Tuesday, November 16, 2010

Kitty O'Shea's cancels dancing, vows to fix problems before potential city shutdown

Universal Hub

State Street bar vows to shape up before city shuts it down

By adamg - 11/16/10 - 4:40 pm

As several police officers recited a litany of problems at Kitty O'Shea's over the the past few months at a Boston Licensing Board hearing today - from fights and smoking patrons jamming up the sidewalk to blaring music audible down the block - bar attorney William Burke offered no defense, only a promise to do better:

"Clearly there was a problem here," Burke told the board. "Clearly things got out of hand and they got out of hand rather quickly."

Burke said bar owner Kevin Loughney is hiring all new managers and ditching a DJ and dancing to try to restore order. He's also retained Cohasset Police Chief Mark DeLuca to write a new security manual for employees, Burke said. The board decides Thursday what action to take about three formal complaints filed by police against Kitty O'Shea's for incidents in August, September and October.

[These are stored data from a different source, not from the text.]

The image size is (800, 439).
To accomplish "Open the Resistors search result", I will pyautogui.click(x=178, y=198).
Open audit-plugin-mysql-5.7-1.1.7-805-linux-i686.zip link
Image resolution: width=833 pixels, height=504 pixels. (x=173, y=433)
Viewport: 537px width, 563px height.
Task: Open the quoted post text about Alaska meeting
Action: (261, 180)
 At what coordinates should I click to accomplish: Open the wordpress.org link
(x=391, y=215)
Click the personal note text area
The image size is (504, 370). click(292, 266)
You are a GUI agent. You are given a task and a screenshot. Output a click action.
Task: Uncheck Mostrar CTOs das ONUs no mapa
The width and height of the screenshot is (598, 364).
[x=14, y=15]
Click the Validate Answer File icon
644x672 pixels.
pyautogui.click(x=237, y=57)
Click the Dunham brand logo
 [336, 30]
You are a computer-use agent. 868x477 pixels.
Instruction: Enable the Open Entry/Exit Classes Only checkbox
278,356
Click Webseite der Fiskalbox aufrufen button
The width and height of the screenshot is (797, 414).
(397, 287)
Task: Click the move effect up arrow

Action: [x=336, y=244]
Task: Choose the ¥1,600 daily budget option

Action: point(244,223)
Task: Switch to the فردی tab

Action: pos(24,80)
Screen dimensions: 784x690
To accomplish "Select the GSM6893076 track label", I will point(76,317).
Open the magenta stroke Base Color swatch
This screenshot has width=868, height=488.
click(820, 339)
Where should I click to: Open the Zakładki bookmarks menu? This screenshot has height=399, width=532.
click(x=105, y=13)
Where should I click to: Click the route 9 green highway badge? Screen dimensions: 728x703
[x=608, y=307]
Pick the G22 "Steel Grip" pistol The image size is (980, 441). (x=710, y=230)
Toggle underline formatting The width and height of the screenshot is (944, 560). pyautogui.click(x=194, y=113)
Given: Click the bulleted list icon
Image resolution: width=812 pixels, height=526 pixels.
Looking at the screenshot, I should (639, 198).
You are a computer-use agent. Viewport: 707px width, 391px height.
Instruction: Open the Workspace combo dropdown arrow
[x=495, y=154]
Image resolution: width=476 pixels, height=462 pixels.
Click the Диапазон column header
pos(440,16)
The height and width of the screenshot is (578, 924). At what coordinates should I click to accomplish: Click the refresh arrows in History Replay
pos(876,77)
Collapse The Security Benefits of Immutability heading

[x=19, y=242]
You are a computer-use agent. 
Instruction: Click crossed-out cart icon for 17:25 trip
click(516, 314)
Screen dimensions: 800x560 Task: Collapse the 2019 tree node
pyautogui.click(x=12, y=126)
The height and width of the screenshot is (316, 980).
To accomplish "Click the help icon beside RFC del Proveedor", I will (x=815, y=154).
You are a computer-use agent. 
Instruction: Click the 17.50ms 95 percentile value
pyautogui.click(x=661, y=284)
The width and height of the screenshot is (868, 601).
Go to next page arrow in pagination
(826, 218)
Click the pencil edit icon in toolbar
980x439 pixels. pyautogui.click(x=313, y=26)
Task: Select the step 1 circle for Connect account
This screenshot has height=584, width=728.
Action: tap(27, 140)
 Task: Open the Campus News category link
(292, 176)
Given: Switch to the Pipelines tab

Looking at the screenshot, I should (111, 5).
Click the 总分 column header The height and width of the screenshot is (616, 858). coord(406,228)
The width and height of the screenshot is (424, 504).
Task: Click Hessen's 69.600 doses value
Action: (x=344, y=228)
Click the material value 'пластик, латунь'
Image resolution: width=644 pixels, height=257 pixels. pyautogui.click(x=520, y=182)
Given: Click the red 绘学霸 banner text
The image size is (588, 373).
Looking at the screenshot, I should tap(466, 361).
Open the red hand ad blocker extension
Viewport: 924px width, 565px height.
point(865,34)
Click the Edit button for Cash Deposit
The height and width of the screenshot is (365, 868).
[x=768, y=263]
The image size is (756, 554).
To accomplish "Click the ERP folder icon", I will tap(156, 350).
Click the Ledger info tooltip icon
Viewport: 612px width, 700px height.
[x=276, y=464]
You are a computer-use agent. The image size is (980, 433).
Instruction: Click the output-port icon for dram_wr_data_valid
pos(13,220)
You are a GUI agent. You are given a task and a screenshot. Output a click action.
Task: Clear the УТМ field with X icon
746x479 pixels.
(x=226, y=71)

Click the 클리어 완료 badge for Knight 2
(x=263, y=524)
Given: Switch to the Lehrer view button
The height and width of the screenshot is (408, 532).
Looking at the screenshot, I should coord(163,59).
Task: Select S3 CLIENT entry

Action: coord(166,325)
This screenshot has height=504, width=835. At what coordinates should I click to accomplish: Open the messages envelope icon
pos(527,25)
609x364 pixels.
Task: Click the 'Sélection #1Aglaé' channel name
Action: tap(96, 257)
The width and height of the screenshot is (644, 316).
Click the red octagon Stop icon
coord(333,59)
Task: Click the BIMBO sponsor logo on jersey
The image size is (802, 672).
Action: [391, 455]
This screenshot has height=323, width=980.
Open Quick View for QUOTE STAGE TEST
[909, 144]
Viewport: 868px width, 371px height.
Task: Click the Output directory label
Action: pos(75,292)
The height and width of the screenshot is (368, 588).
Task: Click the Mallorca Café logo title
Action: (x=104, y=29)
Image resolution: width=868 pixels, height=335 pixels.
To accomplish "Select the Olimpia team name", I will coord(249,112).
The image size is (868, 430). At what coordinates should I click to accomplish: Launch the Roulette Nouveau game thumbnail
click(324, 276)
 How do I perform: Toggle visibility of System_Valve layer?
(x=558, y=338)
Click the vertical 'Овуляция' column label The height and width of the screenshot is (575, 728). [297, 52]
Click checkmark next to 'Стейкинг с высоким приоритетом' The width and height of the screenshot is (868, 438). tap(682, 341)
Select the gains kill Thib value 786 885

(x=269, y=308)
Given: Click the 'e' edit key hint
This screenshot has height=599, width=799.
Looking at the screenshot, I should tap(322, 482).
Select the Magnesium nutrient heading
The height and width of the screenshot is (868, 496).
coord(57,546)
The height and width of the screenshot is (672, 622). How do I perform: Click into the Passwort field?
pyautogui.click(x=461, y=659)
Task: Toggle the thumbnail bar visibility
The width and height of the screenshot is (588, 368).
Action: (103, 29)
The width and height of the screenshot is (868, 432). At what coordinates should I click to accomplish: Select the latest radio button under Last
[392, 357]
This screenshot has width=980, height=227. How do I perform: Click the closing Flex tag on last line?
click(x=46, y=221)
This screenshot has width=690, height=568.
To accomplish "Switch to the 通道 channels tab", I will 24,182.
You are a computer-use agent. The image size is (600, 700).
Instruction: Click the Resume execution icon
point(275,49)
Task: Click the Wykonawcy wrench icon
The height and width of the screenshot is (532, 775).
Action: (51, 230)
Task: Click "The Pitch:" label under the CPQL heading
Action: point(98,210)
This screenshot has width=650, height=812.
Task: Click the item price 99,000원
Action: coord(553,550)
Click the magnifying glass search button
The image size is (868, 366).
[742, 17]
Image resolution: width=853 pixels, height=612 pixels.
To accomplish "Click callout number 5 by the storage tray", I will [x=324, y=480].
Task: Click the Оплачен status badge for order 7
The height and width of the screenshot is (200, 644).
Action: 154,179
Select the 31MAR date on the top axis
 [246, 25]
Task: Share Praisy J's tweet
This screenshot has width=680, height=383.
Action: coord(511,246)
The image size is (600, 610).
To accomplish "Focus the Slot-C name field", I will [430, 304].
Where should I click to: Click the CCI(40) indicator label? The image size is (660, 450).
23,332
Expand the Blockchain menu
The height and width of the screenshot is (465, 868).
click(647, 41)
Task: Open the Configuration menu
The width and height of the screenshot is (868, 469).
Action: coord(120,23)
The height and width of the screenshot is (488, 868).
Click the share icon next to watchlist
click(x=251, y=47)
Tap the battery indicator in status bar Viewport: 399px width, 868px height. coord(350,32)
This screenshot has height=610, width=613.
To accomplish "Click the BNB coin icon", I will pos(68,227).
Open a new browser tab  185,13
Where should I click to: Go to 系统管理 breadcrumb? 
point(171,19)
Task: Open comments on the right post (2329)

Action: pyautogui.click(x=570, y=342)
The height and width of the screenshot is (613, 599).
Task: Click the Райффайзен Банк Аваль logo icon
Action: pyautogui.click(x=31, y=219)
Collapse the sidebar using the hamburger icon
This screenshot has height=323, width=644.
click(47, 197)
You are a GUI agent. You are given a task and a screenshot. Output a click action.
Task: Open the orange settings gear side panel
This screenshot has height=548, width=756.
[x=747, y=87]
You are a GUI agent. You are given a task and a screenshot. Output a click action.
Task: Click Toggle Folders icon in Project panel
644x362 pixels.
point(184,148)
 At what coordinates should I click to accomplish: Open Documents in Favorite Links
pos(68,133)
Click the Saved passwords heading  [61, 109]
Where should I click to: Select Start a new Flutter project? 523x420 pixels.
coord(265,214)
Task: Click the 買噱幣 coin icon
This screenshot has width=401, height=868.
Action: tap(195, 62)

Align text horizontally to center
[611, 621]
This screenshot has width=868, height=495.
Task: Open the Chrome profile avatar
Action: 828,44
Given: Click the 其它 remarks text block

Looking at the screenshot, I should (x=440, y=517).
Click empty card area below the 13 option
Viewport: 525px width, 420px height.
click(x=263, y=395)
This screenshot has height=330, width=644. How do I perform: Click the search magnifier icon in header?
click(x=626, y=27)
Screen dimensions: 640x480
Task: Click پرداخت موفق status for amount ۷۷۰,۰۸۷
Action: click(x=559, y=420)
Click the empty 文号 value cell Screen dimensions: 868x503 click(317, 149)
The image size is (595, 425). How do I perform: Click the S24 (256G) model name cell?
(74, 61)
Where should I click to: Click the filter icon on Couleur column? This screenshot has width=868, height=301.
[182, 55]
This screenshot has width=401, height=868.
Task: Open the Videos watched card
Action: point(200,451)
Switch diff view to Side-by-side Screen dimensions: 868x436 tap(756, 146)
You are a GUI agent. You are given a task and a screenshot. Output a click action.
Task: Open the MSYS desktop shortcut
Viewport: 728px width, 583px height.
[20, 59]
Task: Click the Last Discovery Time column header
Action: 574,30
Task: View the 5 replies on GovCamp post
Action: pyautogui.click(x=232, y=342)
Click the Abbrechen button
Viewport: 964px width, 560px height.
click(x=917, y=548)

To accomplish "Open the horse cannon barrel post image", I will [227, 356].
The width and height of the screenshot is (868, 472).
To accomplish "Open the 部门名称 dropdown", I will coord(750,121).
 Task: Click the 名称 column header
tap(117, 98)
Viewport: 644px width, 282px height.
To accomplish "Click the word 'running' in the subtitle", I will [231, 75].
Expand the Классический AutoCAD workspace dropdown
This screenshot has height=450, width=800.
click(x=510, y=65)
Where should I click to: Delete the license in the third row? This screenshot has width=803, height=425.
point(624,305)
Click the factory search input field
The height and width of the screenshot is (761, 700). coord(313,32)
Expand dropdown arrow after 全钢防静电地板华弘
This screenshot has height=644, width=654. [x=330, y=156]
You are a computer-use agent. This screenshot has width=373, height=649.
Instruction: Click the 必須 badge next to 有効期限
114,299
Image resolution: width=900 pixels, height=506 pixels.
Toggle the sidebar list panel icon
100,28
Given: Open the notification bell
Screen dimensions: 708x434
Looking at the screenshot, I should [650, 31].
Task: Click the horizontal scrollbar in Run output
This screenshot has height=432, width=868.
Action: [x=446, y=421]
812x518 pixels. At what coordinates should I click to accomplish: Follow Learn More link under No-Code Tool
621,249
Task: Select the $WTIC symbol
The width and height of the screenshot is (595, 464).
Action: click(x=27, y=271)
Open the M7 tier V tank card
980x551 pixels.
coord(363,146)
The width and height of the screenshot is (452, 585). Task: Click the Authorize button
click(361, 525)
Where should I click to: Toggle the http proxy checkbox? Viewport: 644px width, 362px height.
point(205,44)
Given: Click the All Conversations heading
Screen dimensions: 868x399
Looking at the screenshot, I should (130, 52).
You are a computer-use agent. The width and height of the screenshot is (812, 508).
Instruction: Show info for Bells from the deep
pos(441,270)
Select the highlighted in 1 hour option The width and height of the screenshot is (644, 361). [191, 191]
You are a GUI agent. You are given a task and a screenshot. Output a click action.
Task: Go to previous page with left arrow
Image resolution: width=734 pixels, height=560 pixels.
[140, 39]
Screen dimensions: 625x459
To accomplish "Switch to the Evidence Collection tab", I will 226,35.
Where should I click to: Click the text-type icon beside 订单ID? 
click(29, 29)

The bar's nadir came early Sept. 26, when a pushing and shoving match between two groups on the dance floor ended in an all out brawl that left one patron knocked into unconsciousness and required pretty much every available officer in District A-1 to break up. Det. Eric Eversley said that when the man came to, officers were unable to get information out of him because of "his level of intoxication" - and were unable to get any useful information out of other patrons because they were all too busy just trying to clear the place out.

In another incident on Aug. 22, a patron and bar manager Jamie Chambers went tumbling down stairs after the guy and two friends were asked to leave for dancing "too aggressively." The guy's girlfriend started smacking a doorman with her shoe as this was going on, Chambers said.

Det. John Devaney told the licensing board he and his partner, Det. Kevin McGill, spent the summer "advising" restaurant manager Jamie Chambers on how to comply with city regulations, but things have gotten so bad that it's now out of their hands - the bar's reputation for violence and noise has traveled all the way to Roxbury, where brass at Boston Police headquarters are now monitoring the bar.

"We have been advising this guy all summer long," Devaney said. "We can't do any more advising."

Burke said things started going downhill about a year ago, when Loughney's wife died and he faced a bout with cancer, both of which kept him in his native Ireland. Loughney is now in recovery from the cancer and is pledging to spend at least one week a month in Boston overseeing the bar - he also owns Kitty O'Shea bars in Ireland.

People Loughney trusted to run the bar were not up to the task, he said, adding "there's also been a different crowd that's been coming into Kitty O'Shea's more recently." Burke said the elimination of dancing should help. "It's a failed business model, one that was just a prescription for a problem," especially on State Street, which has several bars that let out at the same time, he said.